= What is asked =
Extract every line of the entries below that contains the string "text", treating uppercase and lowercase letters as distinct.
━━━━━━━━━━
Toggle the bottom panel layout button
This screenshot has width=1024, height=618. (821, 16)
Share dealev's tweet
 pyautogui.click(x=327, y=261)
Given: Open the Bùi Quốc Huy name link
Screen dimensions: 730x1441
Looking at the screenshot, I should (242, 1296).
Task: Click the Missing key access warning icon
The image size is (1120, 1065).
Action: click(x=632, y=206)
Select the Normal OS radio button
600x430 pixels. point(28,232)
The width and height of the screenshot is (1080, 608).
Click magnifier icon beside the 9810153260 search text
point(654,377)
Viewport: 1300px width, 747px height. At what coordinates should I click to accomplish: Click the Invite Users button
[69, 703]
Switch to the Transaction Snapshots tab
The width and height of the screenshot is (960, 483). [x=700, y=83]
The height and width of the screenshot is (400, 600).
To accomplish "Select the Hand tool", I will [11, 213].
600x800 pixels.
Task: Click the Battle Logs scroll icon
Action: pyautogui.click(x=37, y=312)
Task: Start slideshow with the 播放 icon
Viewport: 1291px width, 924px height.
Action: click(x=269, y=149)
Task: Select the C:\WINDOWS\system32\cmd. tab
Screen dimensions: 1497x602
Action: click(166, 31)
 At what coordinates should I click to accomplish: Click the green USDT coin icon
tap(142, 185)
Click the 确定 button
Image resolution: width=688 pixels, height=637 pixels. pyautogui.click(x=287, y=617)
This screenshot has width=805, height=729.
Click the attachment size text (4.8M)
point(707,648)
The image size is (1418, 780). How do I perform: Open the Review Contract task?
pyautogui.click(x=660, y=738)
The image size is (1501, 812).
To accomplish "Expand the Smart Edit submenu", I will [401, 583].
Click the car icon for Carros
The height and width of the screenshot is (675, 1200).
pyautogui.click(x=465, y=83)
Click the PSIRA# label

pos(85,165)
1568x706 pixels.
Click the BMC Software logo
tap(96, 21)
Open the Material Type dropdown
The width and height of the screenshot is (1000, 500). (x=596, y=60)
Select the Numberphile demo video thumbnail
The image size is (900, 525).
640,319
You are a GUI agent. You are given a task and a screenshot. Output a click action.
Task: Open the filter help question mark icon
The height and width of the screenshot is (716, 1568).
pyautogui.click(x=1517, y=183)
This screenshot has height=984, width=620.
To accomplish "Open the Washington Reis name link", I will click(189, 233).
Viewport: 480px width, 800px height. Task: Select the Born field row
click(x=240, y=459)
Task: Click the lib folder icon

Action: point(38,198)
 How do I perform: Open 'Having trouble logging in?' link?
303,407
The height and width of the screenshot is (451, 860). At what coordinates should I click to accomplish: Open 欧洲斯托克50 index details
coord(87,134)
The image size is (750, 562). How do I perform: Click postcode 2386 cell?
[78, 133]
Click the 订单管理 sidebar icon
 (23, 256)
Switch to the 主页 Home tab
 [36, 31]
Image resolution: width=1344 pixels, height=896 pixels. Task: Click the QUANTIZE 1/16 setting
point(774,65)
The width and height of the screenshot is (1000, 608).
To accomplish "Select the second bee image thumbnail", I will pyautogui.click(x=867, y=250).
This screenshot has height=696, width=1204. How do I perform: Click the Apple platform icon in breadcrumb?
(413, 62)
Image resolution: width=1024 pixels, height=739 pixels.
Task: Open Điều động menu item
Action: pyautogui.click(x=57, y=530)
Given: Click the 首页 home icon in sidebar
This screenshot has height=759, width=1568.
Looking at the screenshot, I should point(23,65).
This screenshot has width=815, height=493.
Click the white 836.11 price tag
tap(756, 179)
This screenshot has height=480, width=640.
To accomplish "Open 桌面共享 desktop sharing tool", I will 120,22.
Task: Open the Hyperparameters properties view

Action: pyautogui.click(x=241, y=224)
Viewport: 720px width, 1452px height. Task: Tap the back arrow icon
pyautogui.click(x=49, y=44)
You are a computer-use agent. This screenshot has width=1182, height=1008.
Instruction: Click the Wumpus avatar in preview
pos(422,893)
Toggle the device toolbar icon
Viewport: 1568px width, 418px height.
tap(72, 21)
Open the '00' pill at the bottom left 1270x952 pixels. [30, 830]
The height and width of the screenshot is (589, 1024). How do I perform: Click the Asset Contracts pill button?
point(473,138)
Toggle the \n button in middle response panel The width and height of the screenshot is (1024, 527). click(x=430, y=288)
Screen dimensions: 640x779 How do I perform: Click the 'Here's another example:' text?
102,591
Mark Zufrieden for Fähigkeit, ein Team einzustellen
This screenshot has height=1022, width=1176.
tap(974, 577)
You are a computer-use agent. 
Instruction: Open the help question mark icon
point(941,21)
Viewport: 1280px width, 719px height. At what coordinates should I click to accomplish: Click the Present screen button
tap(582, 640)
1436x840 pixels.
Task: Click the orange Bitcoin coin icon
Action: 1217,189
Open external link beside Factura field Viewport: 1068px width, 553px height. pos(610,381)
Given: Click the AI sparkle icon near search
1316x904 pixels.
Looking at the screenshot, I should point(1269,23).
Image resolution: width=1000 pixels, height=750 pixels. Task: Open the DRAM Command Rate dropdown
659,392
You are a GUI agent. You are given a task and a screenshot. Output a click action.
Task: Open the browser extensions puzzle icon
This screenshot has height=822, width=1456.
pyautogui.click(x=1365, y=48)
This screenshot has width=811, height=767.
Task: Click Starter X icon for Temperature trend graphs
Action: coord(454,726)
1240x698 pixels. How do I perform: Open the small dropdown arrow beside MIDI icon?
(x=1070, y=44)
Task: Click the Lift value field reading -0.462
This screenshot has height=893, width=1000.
━━━━━━━━━━
= Full answer =
Click magnifier icon beside the 9810153260 search text
Click the attachment size text (4.8M)
Screen dimensions: 640x779 How do I perform: Click the 'Here's another example:' text?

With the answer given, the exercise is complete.